Ignorance may be bliss, but it comes at a steep price.
I have met people who thought Africa was a country. I have met a student (a college honors student, in fact) who thought that Ivory Coast (a country in Africa) was a company.
How has basic knowledge of the world, which is increasingly interconnected each year, escaped the notice of the highest-scoring students this country has to offer? How would these same students feel if they heard someone say that China gets most of its oilseed from a company called the United States?
Of course, this would never happen. I’m willing to bet that most 20-year-olds in China—indeed, across the globe—can locate the United States on a map, despite the fact that it occupies less than seven percent of the world’s landmass and houses less than five percent of its population.
Some would consider this student’s mistake an insignificant gap: what does it matter if we mistake a prime minister for a president? What’s the big deal if we don’t know what a governor general is? Who cares if we occasionally mistake a country for a company? The world does. And the world is a fairly significant entity to be ignoring.
The world needs people in all professions, but it more desperately needs people in every profession to have some inkling of worldly understanding. One student’s ignorance is symptomatic of a larger crisis: what effects are we having on the distant reaches of this planet of which we lack basic knowledge? Geographic understanding is more than a matter of courtesy: it is a matter of global citizenship, international relations and environmental advocacy—in short, everything that keeps this interconnected world from falling into disorder.
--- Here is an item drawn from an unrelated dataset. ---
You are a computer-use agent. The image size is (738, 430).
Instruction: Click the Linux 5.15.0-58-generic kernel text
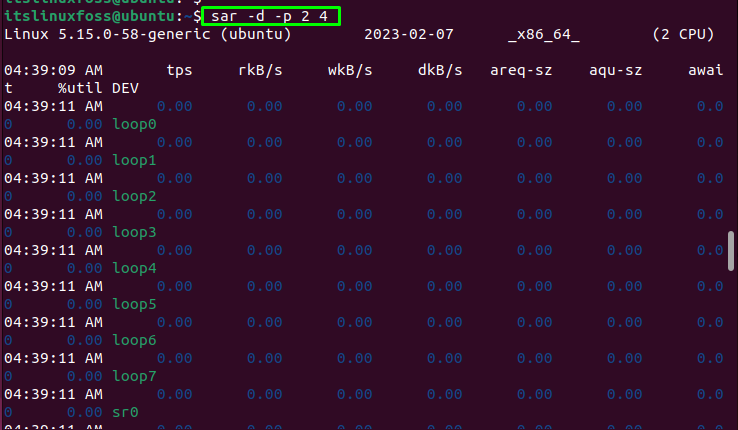[x=148, y=34]
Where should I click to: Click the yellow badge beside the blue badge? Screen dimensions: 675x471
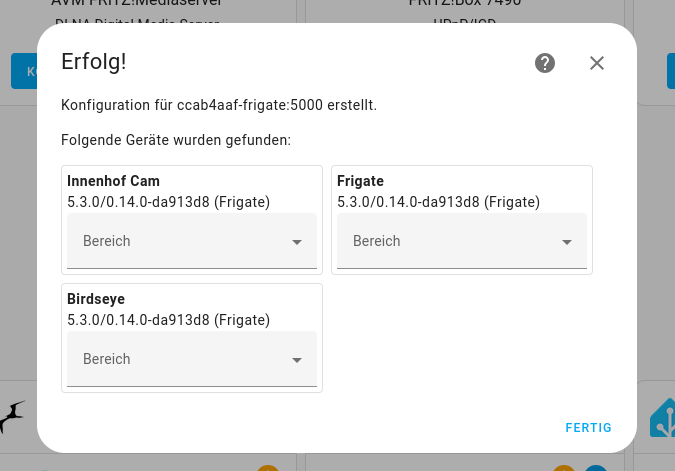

“No Child Left Behind” works to put all American children at the same same starting line educationally. However, even if children in this country are standing on the same starting line, that line is far back from other industrialized nations’ when it comes to geography education.
In the United Kingdom (the Western European island containing Scotland, Wales, Northern Ireland and England), geography is a mandatory subject for all schoolchildren. In Australia, the country located in the Indian Ocean to the southwest of the United States, intercultural understanding is built into the primary school curriculum, and geography has its place in the secondary school curriculum. In the United States, 30-percent of 18-24 year-olds surveyed in 2006 believed their country’s population to be approximately five times its actual size.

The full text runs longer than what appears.